Oratorio di San Giovanni Battista

Ameno

Situata accanto al Municipio, è uno degli edifici barocchi più interessanti della riviera dal punto di vista architettonico per la ricercatezza e raffinatezza delle forme. La chiesa attuale venne edificata alla fine del Seicento come oratorio privato di palazzo Tornielli, su progetto dell’architetto Giovanni Antonio Martelli, sacerdote miasinese e canonico della Basilica di San Giulio, di cui realizzò negli stessi anni l’elegante scurolo di San Giulio.

L’oratorio di San Giovanni, a pianta centrale, sfrutta i corti bracci per vivacizzare l’articolazione plastica dell’insieme.
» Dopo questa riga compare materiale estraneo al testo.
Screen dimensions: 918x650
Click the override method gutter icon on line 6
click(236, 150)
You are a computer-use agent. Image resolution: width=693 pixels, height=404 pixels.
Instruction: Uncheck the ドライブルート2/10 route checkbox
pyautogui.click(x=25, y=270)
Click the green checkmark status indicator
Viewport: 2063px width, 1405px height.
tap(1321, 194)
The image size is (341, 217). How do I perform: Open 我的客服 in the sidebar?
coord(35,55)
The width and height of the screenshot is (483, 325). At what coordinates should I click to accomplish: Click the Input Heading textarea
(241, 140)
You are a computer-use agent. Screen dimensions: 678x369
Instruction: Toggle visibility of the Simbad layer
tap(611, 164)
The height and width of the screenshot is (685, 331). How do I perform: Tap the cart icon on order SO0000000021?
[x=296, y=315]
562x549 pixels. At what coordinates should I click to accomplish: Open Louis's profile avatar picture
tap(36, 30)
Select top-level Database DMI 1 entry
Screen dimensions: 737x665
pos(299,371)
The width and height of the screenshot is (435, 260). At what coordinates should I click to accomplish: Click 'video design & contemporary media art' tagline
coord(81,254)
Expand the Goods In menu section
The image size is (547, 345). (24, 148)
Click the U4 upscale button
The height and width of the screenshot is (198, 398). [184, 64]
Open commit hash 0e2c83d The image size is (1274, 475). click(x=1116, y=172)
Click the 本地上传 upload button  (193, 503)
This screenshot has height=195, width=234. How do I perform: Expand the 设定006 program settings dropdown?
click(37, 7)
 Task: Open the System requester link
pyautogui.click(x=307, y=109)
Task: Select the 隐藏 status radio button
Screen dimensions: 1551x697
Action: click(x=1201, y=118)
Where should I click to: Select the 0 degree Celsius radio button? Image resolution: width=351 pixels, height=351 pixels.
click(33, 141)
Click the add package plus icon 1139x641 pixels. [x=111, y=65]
L’asse longitudinale è enfatizzato accostando due diversi spazi sovrastati da cupola ribassata, in modo che il maggiore formi una sorta di navata e il minore un presbiterio di forma rettangolare.

Il grande spazio interno si sviluppa visivamente verso l’alto: sui bracci della croce poggiano quattro arconi su cui s’imposta la cupola illuminata dalla lanterna centrale. Le alte paraste hanno capitelli corinzi che, con il loro ordine gigante, sottolineano la verticalizzazione dello spazio. Le cornici a stucco che corrono lungo i cornicioni sono dei piccoli capolavori da osservare con cura.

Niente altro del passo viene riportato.